Affordable housing in Greenwich? Two very different strategies are explored
The state of affordable housing within Greenwich was the focus of an April 14 meeting at the Greenwich Water Club chaired by Katie DeLuca, the town’s director of planning and zoning, and state Sen. Ryan Fazio (R-36th District).
Since 1989, every municipality in Connecticut has been required by law to ensure that at least 10% of all housing stock within their borders is affordable housing as defined by a series of complex metrics. But Greenwich, not unlike the overwhelming majority of communities across the state, has never hit that 10% goal. In 2021, 5.3% of Greenwich’s housing stock, or 1,380 total units, were considered affordable, marking the closest the town has ever come to the 10% level.
However, the definition of “affordable” has become something of a moving target —state law defined different varieties of affordable housing as being roughly one-third of the income of a family earning a certain percentage of the median income. For 2021-2022, Connecticut’s median income was set at $65,045.24 for an individual, but in Greenwich the median income for an individual for that same period is over $99,000.

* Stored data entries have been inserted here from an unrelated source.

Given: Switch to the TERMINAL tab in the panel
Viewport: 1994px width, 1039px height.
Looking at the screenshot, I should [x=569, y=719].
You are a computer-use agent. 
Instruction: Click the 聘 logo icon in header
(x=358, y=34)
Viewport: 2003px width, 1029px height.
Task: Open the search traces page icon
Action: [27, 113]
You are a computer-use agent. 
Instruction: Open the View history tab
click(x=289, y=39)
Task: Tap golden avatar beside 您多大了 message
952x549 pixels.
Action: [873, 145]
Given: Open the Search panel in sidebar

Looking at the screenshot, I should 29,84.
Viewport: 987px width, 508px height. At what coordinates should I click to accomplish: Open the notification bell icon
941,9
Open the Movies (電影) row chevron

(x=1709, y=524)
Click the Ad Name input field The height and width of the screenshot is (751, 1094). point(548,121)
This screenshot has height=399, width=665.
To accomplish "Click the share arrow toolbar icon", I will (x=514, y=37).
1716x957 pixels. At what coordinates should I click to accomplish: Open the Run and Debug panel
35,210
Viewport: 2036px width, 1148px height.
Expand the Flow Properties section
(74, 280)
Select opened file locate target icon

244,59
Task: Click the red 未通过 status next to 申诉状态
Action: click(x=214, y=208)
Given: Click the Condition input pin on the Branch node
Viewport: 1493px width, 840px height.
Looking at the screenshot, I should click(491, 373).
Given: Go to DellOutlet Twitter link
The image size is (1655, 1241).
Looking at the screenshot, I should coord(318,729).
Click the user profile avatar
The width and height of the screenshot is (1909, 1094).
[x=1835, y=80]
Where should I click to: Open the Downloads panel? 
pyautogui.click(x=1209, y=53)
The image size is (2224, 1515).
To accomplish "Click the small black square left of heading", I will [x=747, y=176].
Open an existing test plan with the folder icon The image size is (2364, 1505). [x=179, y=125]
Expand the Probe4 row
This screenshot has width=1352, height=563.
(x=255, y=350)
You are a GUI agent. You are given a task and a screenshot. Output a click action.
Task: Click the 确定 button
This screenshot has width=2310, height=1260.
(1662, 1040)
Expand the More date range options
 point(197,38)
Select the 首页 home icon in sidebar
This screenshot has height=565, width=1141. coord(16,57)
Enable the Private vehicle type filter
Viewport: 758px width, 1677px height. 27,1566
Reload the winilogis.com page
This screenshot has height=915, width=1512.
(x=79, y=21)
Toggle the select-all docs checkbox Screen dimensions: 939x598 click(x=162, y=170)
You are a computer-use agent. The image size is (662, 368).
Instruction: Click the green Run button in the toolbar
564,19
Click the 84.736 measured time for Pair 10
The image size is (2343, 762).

In most cases, the law indicates that the lower of the two numbers should be used to determine what level of income constitutes affordable housing.
“Affordable housing as the state defines it will not satisfy the needs of our teachers, police, fire,” said DeLuca. “The reason being the entry level salaries in town are too high according to the definitions that the state has put forth.
A Personal Connection
DeLuca shared that her niece, a teacher in Greenwich public schools, is one of several educators who check for openings in 4 Orchard St. every morning. The property is one of the limited quantity of “set-aside” housing developments in Greenwich and contains 15 affordable housing units according to the statewide rate —but these units, which are in high demand, rarely go on the market.
Even if a teacher were the first to apply for one of those units, they would be disqualified on the basis of their income even though they may not be able to afford anywhere else in town, DeLuca said.
However, while the housing units, which developers are required to include in multifamily construction have their affordability determined by the state median, housing stock constructed by municipal housing authorities such as Greenwich Communities (the name of the Greenwich Housing Authority since 2020) is automatically set at the local level.
Affordable housing constructed as a percentage of a new development and that has metrics based off whichever median income is lowest is called “held aside” housing. “Assisted housing” constructed with public funds by a municipality or housing authority always has the definition of affordable defined off the local median.
In the past, DeLuca observed, traffic concerns, conservation and preservation goals, and strict zoning forced developers to reduce the amount of affordable units they constructed. Highlighting those issues alongside a desire to maintain Greenwich’s “standard of living,” DeLuca and her team developed a solution to come closer to compliance without relying on independent developers.
“What we decided to do was create an affordable housing trust fund,” she said. “The idea behind this trust fund is to —through donations —be able to use that money to entice people to create assisted housing versus set aside housing.”
Alongside the trust fund, DeLuca presented six methods listed in order of preference that can be used to increase Greenwich’s affordable housing stock.
The first is to convert existing houses, particularly ones which had previously been repurposed for office space, into affordable housing. Second is promoting the construction of new affordable housing with an emphasis on rental units. Third is to encourage what DeLuca called “deeper affordability” by encouraging that larger existing homes be used for multifamily units.
DeLuca said the fourth step is “to mitigate the size and scope of proposed mixed income buildings and include affordable housing units.” The fifth and sixth steps are deepening affordability by increasing the length of time that units are deed restricted and encouraging more workforce housing units aimed at teachers or municipal employees respectively.
Additionally, DeLuca said plans to reexamine zoning laws for accessory dwelling units and possibly encourage the development of more through a tax rebate are being considered.
A Different Consideration
Fazio outlined both the efforts of some legislators to empower the law and his party’s work to shift more control to the local level.
“We’re dealing with a very, very dense and complex issue,” Fazio said. “Sometimes I think these issues are designed that way in Hartford intentionally to make it more difficult for the regular citizens of individual towns to understand exactly what is happening and why.”
Pointing out the fact that only 31 of the 169 municipalities in Connecticut have hit the 10% affordable housing goal while poverty has risen across the state in the past 30 years, Fazio argued that the solution to a lack of housing was increased economic prosperity.
Fazio also discussed a bill he supported, which will sidestep the need for creating large numbers of affordable housing units by widening the definitions to include more of Greenwich’s already existing housing stock.
“The bill we submitted tries to get at that point,” Fazio said of legislation he is sponsoring, “that the 40-year deed restrictions undercount the amount of affordable housing in our opinion. I understand the need for the deed restriction, I understand why it exists, but I do not think it makes for an accurate reflection of reality.”